Perhaps in our home-owning democracy it is not as rare as you might assume to have no settled home. The dependence of sectors of our economy on short-term migrants is being exposed in the agonies of Brexit; more people than is comfortable are single, homeless and on the streets, including in Salisbury; many people live in short-term accommodation like bed and breakfast; and an indeterminate number are sofa-surfers (a singularly inapt description for something so unglamorous and probably unhealthy). But all these modern-day nomads live on the margins of our society, they are part of an underclass.
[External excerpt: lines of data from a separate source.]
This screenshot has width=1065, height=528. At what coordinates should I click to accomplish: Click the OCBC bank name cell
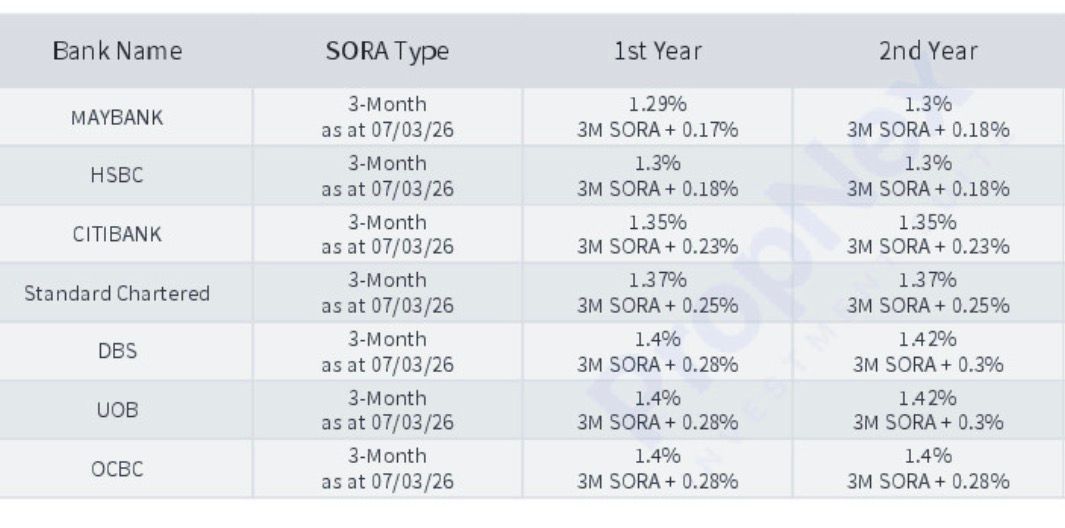click(116, 468)
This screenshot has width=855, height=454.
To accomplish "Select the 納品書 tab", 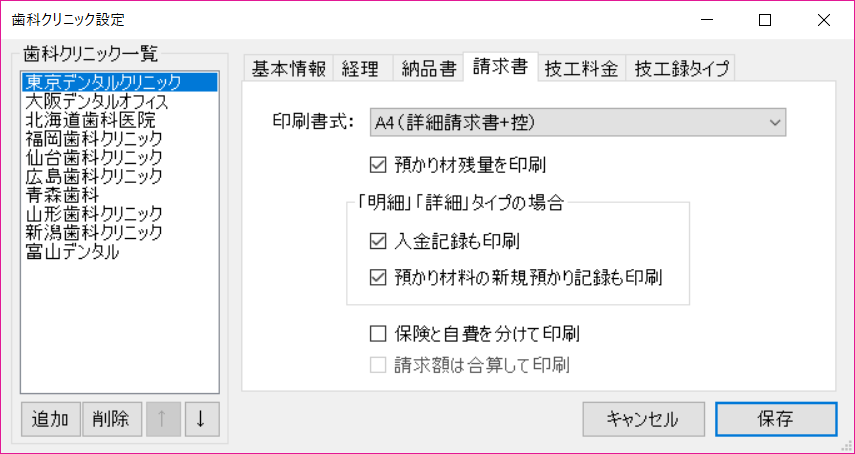I will [x=427, y=68].
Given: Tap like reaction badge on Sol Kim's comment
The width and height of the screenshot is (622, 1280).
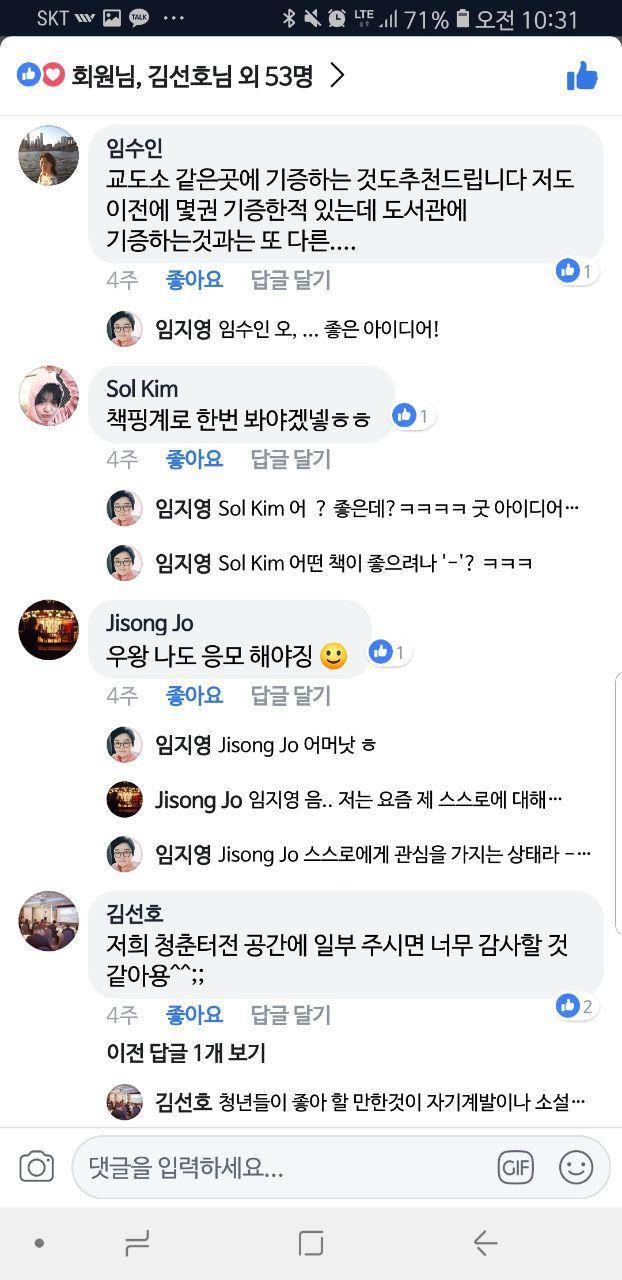Looking at the screenshot, I should pyautogui.click(x=413, y=415).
Yet it was with such as these that Jesus chose to align his own life. He was no more of nomadic background than were those living in Palestine in 1917. And then here we are in today’s gospel passage, confronted with this reasonably normally brought-up man first embarrassing his family, and then disowning them. The statement Mark quotes him making, that his followers, and not the people who have brought him up and shared his home, are his mother and brothers, is as unsettling as the news a couple of decades ago of the American 12 year-old Shawn Russ, who took legal action to divorce his parents, or as Simon Peter’s declaration that he did not even know the man Jesus. Knowing his family thought he’d gone mad, and were worried enough to come and find him, he simply washed his hands of them.
People were saying that Jesus was unhinged - or, in the terms of the day, possessed by an unclean spirit. It was this allegation that angered Jesus so much that we heard him saying that it was unforgivable. Yet he was indeed responding to a Spirit, the one which he had experienced at his baptism and which had driven him out into that wilderness, the Spirit of God which was disrupting his settled life and through him disrupting countless others. What seems to have been all-important in the ministry of Jesus was awareness of and responsiveness to the presence of God now. Nothing else could get in the way of that, not even the obligations of family life.
This isn’t a comfortable thing for us. We as individuals and as a Church have a lot invested in both the norms of family ties, and in veneration of the mother of Jesus. Only a mad person chucks these things away. Like Jesus.
I don’t think there is anything to be known about the family of the apostle Paul. But we know that he too made a radical commitment to a wholly different life, subject to leading by the Spirit and not to the norms with which he had grown up. And we heard earlier from him describing Christian life in terms recognisable to any nomad, then or now, for he writes of living in an earthly tent. The present, in other words, is unstable and uncertain. But he is convinced that what is really important is beyond all that instability - it is the everlasting fact of God, known now in transient glimpses of faith, hope, and love, and yet a more solid and reassuring fact than even the best human home: ‘a house not made with hands, eternal in the heavens.’
So, what is it that makes you secure? Is it your home, your family, your work or pension or savings? Or is it that we live in the presence of God, who is our ultimate only home?